Britain’s retailers are downbeat about the prospects of a rapid bounce back in business after the easing of Covid-19 restrictions, the CBI has reported.
Despite the reopening of non-essential stores from 15 June, retailers fear that a lack of demand and a continued absence of staff due to school closures will leave sales in July well below levels of a year ago.
Only 21% of retailers said they expected business to be brisker in July 2020 than in the same month of 2019, while 68% predicted they would be lower. The gap between the optimists and pessimists was slightly wider than in the last CBI distributive trades survey a month ago.
The survey of 71 retailers conducted before the reopening of non-essential shops found sales were down heavily year on year, although the June was slightly less marked than those in April and May. The balance of firms saying annual sales were down stood at -37 percentage points, compared with -50% in May and -55 in April.
Asked which issues presented operational challenges for restarting their business, 62% of retailers cited lack of demand from customers, 61% workforce absences due to school closures, 38% cost pressures and 35% transport difficulties.
Rain Newton-Smith, the CBI chief economist, said: “With high street shops, department stores and shopping centres reopening across England last week amid some scenes of long queues, you’d be forgiven for thinking retailers’ difficulties are coming to an end. But the health of the retail sector remains in the balance.
“Despite retailers working flat out to make sure they are safe and ready to open their doors, outside the grocery sector most retailers expect sales to be far below where they were this time last year.
“Enabling these businesses to open is a critical step on the road to restarting our economy and will help support hundreds of thousands of jobs across the UK.”
================
● **Problems to work on**
1. According to the retail survey article, how many retailers took part in the CBI survey?
2. Write out the part of the retail survey article starting at "Britain’s retailers are" and ending at "CBI has reported.".
3. Rewrite the paragraph of the retail survey article that begins "Asked which issues presented operational challenges" as a short list, keeping each challenge and its percentage.
The listing isn't needed for any of this work.

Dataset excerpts
================
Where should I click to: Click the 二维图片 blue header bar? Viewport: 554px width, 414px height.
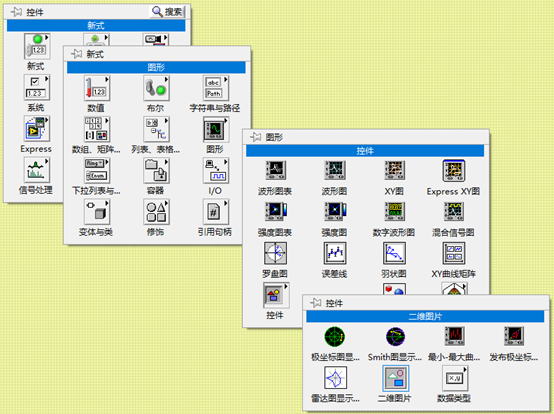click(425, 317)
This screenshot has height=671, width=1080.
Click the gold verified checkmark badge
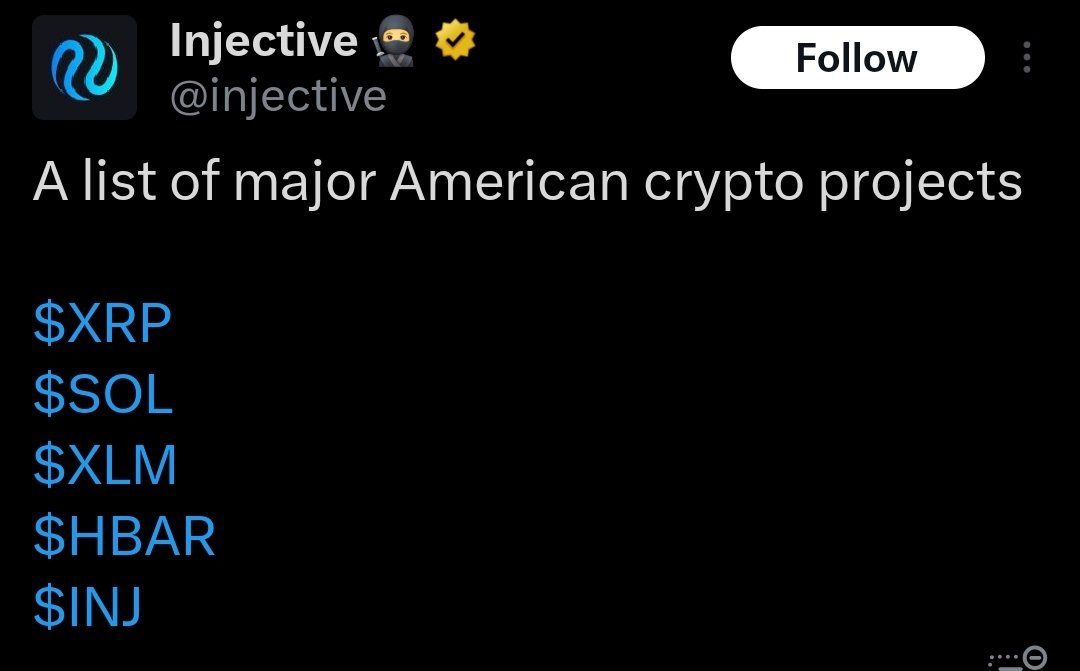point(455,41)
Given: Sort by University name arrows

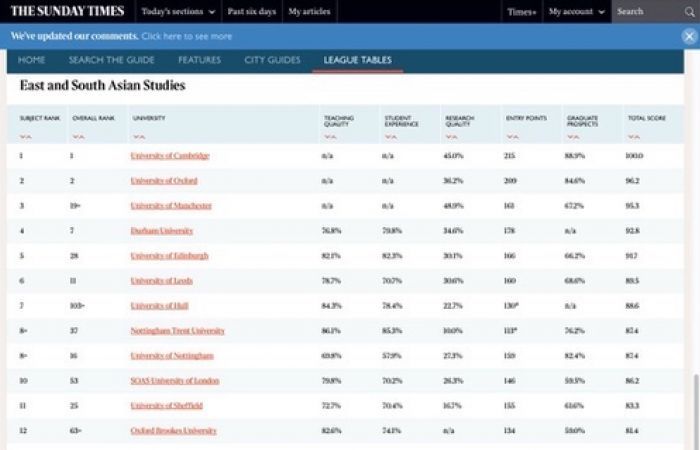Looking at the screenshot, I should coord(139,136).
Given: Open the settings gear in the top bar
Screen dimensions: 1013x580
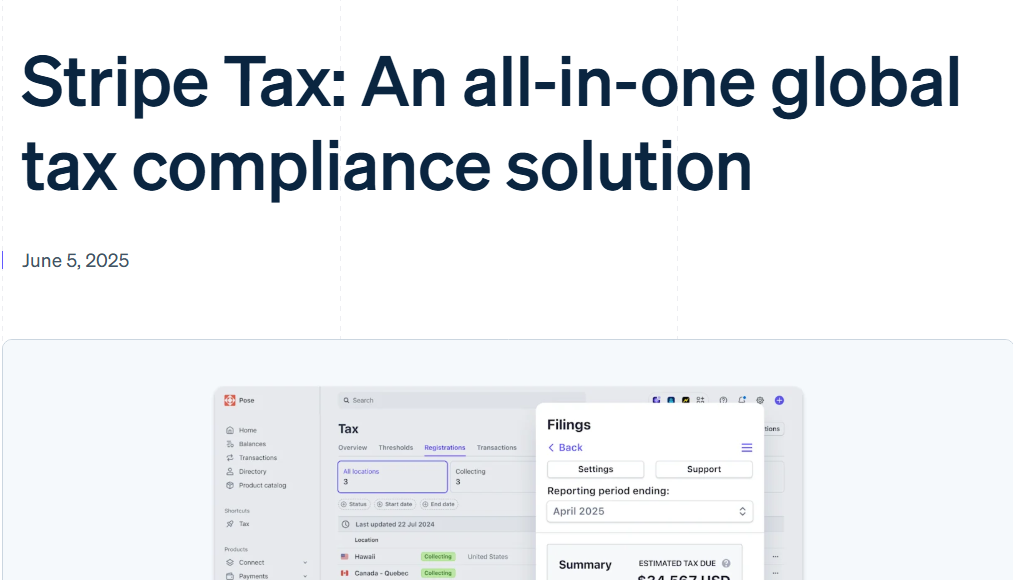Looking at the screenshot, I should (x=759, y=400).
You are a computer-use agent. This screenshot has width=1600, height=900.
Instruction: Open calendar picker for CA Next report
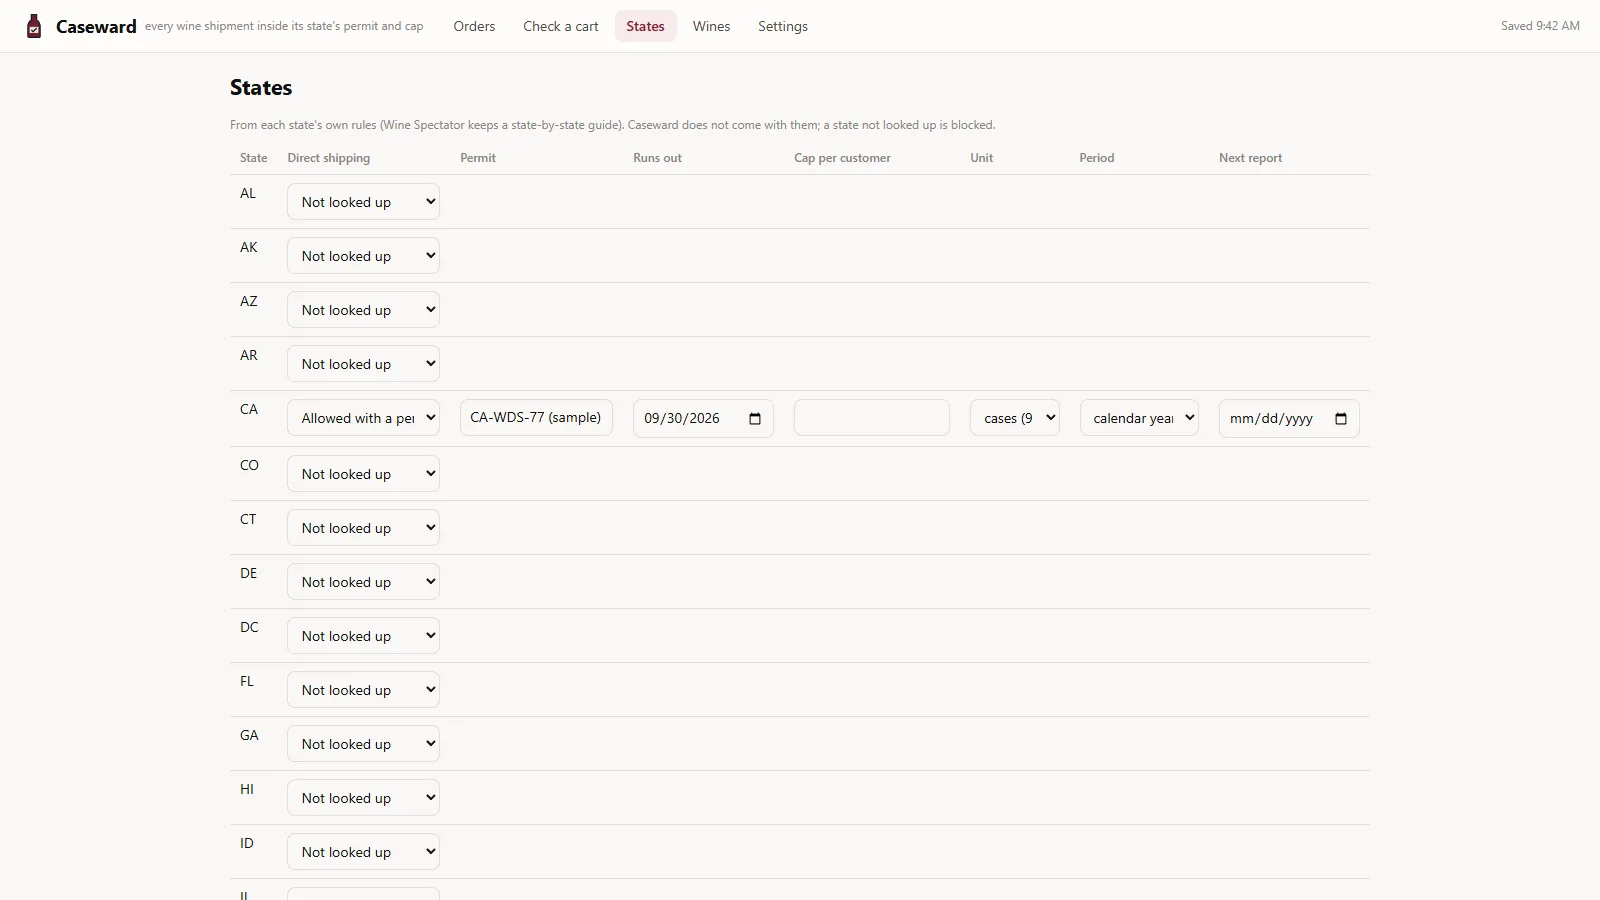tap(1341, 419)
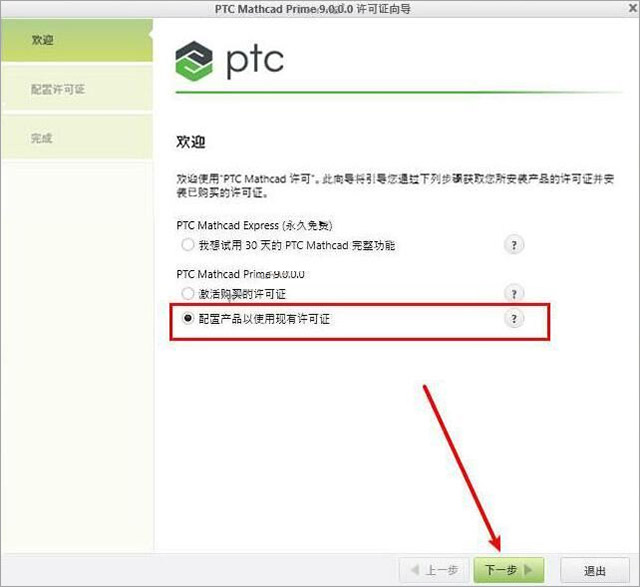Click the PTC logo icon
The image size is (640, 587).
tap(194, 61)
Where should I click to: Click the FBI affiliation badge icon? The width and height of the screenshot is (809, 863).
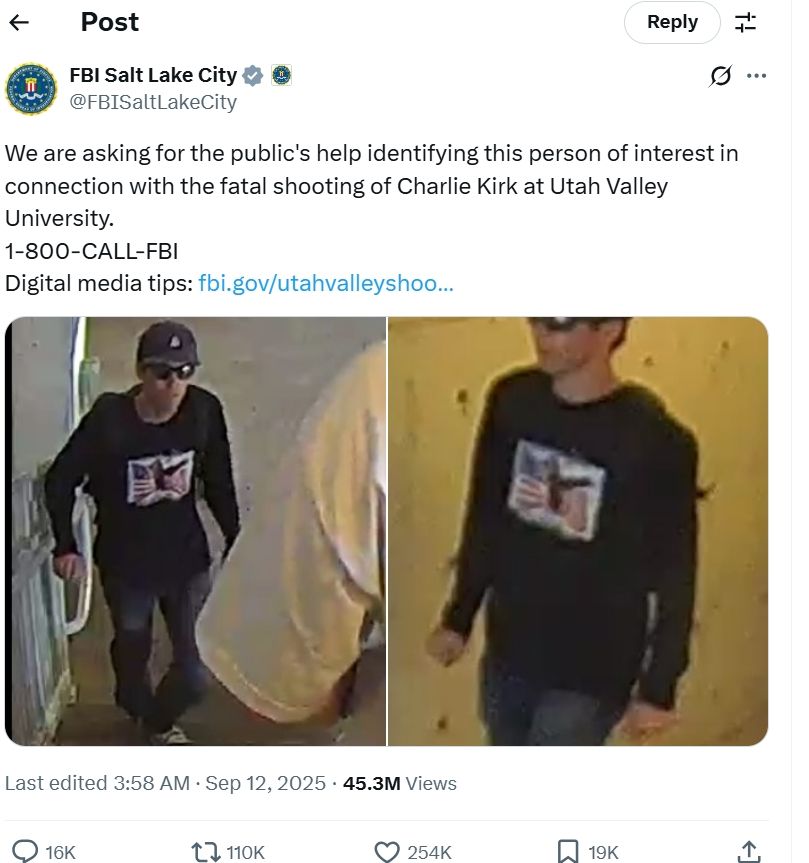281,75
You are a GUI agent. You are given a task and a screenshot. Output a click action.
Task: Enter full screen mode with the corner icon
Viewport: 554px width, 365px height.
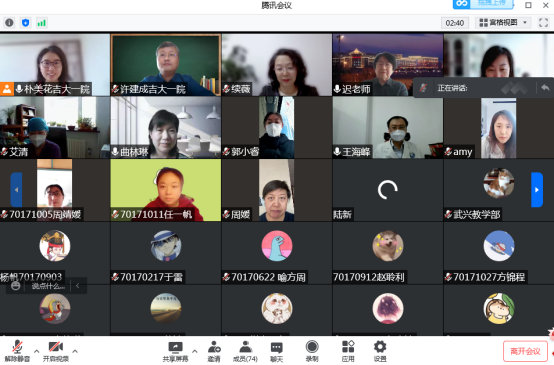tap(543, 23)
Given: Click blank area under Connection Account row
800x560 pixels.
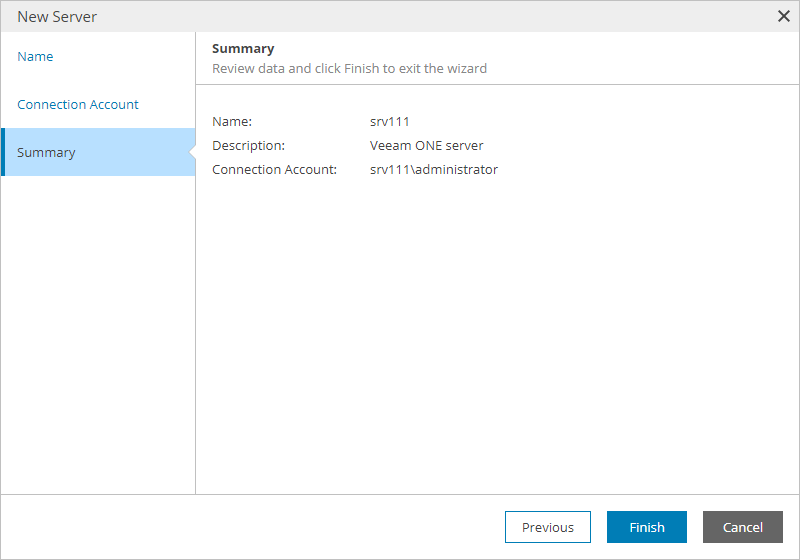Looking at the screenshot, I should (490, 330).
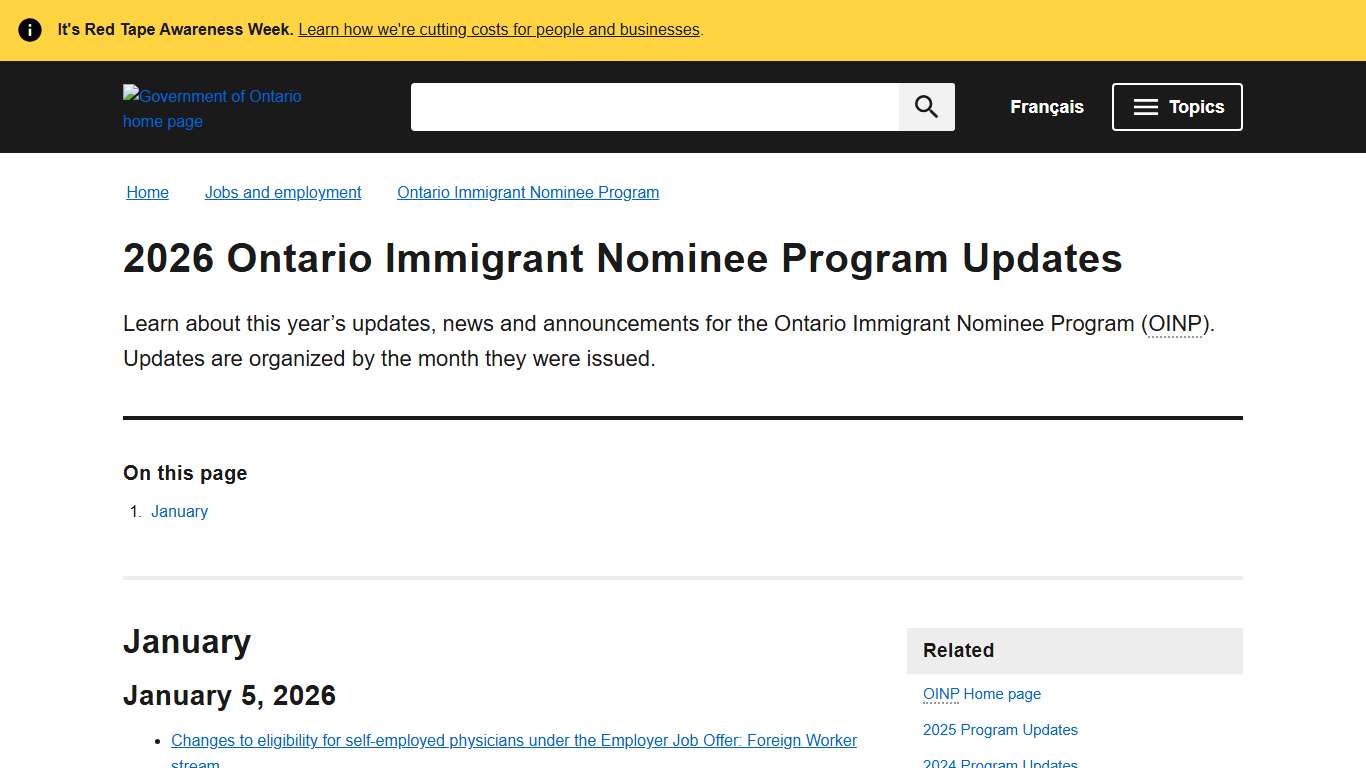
================
● **Exercise solutions**
1. 71 retailers

2.
Britain’s retailers are downbeat about the prospects of a rapid bounce back in business after the easing of Covid-19 restrictions, the CBI has reported.

3.
Operational challenges retailers cited for restarting their business:
- Lack of customer demand: 62%
- Workforce absences due to school closures: 61%
- Cost pressures: 38%
- Transport difficulties: 35%